今回のOracle Open World San Francisco 2013では、「カスタマイベント」という表現が初めて用いられているが、これを裏付ける内容になったといえよう。
エアバスでは、飛行機に10万センサーを搭載しており、ここから得られるデータを瞬時に分析することで、テストフライトから6日間で次のテストに持っていくことができるようになり、納期などを6分の1に短縮できるという事例を紹介。
トムソンロイターでは、Exalyticsを活用して、社内では何10億もの情報とのリレーションシップをとり、社外のユーザーに対して意志決定をしやすい環境を提供することでビジネスチャンスに変える提案を行っている事例を示してみせた。
そのほか、ビッグデータに関しては、National Cancer Instituteにおいて、1万7000の遺伝子と6000万人の情報を扱っていること、Turkcellでは、毎日15億件のイベントが発生していることのほか、NTTドコモでは、1300万人のスマートフォンユーザーに対して、毎秒7億件のイベントが発生しているなかで50%のコスト削減を達成していることなどを紹介。
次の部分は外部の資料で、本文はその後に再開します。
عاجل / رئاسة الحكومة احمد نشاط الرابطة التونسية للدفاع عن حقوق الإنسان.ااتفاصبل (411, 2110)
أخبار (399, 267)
ニューヨーク証券取引所では、データセンターを15カ所に持っていたが、これを5億ドルかけて、2つのデータセンターに集約し、30%の支出を削減できたとし、毎秒18万5000のアクセス、2テラバイトのデータを活用していることを示しながら、「ニューヨーク証券取引所では、すべてのITシステムをOracleによるオールインの体制で使っている。結果として、バックエンドのコストを下げることができ、フィナンシャルサービスの強化にもつなげていける」などとした。
孫社長がビデオで登場
さらにビデオメッセージでは、ソフトバンクの孫正義社長がコメント。「ソフトバンクとOracleとは、長年にわたり、パートナーシップを組んでいる。課金の仕組みや、カスタマケアなどでOracleを活用しているほか、データ分析を活用した顧客の行動、ネットワークカバレッジの分析など、あらゆるところで活用している。ネットワークカバレッジでは、競争に苦しんできたが、Oracleとのパートナーシップで、質も、量も改善できた。このノウハウは、これから先も活用していきたい」とし、「クラウドは人類で最大の資産になる。クラウドを活用して、未発表のものも提供していきたい。Oracleとのパートナーシップはもっと重要になるだろう」と述べた。
ハード氏は、これを受けて、「孫社長が、未発表のことに関しても、Oracleとの連携によるクラウド活用で取り組んでいくという発言したが、これについては、私自身もワクワクする」などとした。
さらにハード氏は、なぜOracleを選ぶのかという質問を自らに投げかけ、「エンド・トゥ・エンドのソリューションを提供していること、インフラの最適化に時間をかける必要がないこと、そして、既存のOracleへの投資を活用できる点にある」などと、Oracleの特徴を示しながら、講演を締めくくった。